Sono state rese note le 374 pagine di motivazioni della sentenza che ha condannato Matteo Cagnoni all’ergastolo per l’omicidio della moglie Giuila Ballestri, avvenuto a Ravenna due anni fa. “Aveva deciso di uccidere sua moglie e stabilì che doveva soffrire, che doveva scontare perdendo la propria identità. Quel volto che tutti ricordavano di aver visto insieme a lui e che, avendo disonorato lui, nessun altro doveva più guardare”. Con queste parole i giudici raccontano uno dei delitti più spietati degli ultimi decenni.
“La scelta di Matteo Cagnoni è stata una delle più atroci concepibili” scrivono. Cagnoni, infatti, pur possedendo “legittimamente” una pistola, e pure avendo, come medico, accesso a sostanze in grado di procurare la morte, ha scelto per uccidere sua moglie, un tronco di legno. Un bastone, preso dalla legna che aveva tagliato insieme ai propri figli qualche giorno prima. Un’arma “con il quale poter dar sfogo a quanto di più atrocemente represso aveva dentro di sé”. Con quel tronco, infatti, Cagnoni ha sfondato il cranio di Giulia, ne ha deturpato il volto, cancellato i lineamenti, procurato la morte.
La ricostruzione
La mattina del 16 settembre 2016, giorno dell’omicidio, il sistema di sicurezza della Guardia di Finanza ritrae Giulia Ballestri e Matteo Cagnoni che arrivano alla villa di via Padre Genocchi a bordo di una Mercedes. Sono circa le 9 e un quarto. Sempre le immagini del sistema di video sorveglianza mostrano il dermatologo che esce dalla villa circa due ore dopo da solo. Cagnoni dopo essere ripartito a bordo della sua auto raggiunge la fine della strada e fa un’inversione di marcia sostando per un minuto sul lato sinistro, davanti alla vecchia casa abbandonata. Cosa avviene in quel minuto di sosta non è possibile saperlo: il sistema di videosorveglianza non riproduce nessuna immagine. Di certo, da quella posizione, non poteva vedere nessuno allontanarsi nei giardini pubblici vicini alla villa.

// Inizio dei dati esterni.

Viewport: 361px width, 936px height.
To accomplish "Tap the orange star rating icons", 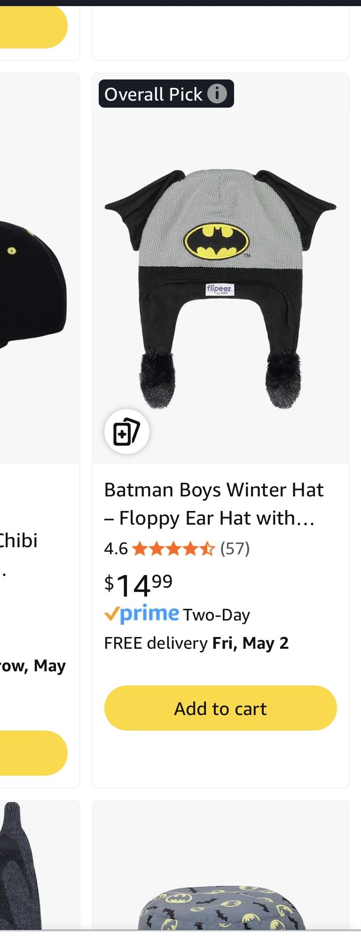I will (x=173, y=549).
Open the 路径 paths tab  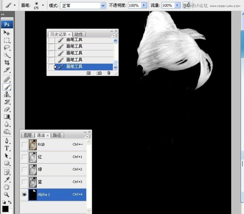57,135
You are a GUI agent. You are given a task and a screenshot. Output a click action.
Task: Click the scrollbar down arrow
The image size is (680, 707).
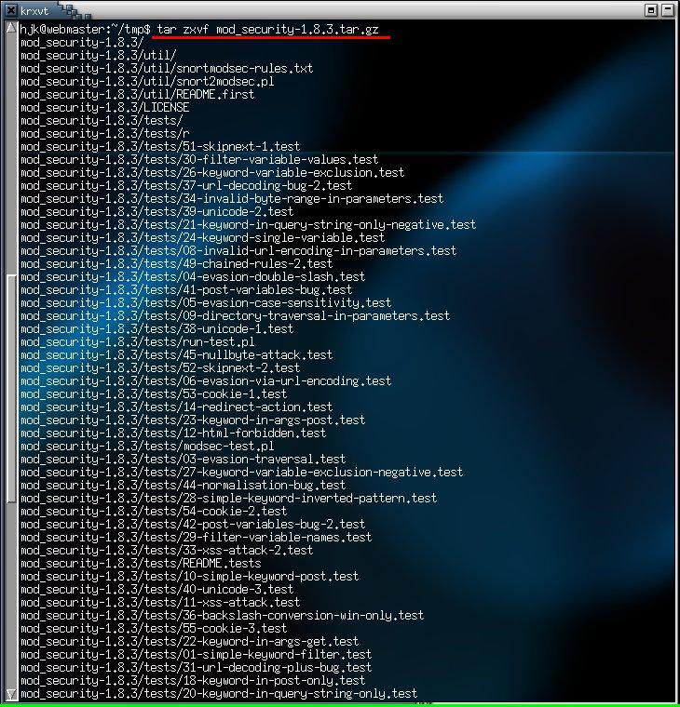(10, 694)
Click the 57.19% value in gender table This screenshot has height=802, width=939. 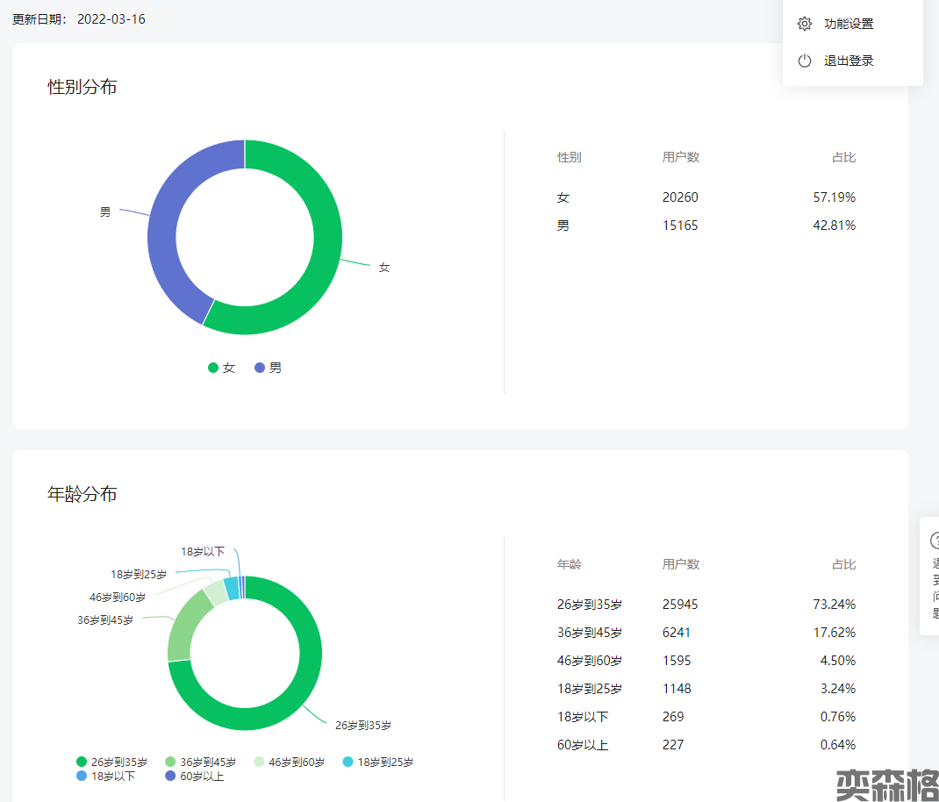[834, 197]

“Certamente non Giulia che non uscì mai da quel cancello e a quell’ora giaceva, agonizzante e ormai priva di vita, sul pavimento dello scantinato della casa“. L’imputato nel corso dell’interrogatorio in aula aveva invece sostenuto di avere indugiato a guardare la moglie che si stava allontanando verso i giardini nello specchietto retrovisore. Dopo l’omicidio, l’assassino ha provveduto a una lunga, anche se parziale, attività di pulitura dei locali. L’unico che poteva nutrire questa esigenza era Matteo Cagnoni, “in quanto la disponibilità della villa (escludendo la inoffensiva Ricci Adriana) era esclusivamente a lui riconducibile”. Le due telefonate effettuate il giorno dopo l’omicidio dalla residenza di famiglia di Cagnoni in via Giordano Bruno, “dimostrano che Matteo (unico a potervi accedere e privo di telefono cellulare, rimasto a Firenze) era a Ravenna anche sabato 17 settembre fra la tarda mattinata e la metà del pomeriggio”.
Un rapporto di totale subordinazione
I giudici, nelle motivazioni, ricostruiscono anche il rapporto fra i due coniugi. Un rapporto di totale subordinazione della moglie verso il marito. Cagnoni, che si rifiutava di riconoscere la fine del matrimonio ostinandosi a far curare Giulia per una presunta depressione, le versava delle medicine dentro alle bottiglie aperte in casa, le somministrava farmaci antidepressivi per il bipolarismo come il Depakin – e altri ipnotici – lo Stilnox – arrivando addirittura a controllare che le ingerisse”. A far innalzare ancora di più il controllo nei confronti della moglie, arrivò, poi, nel 2015 la storia di Giulia con Stefano Bezzi. Matteo si rivolge a investigatori professionisti e chiede espressamente alla donna di non vedere l’amante fino alla separazione.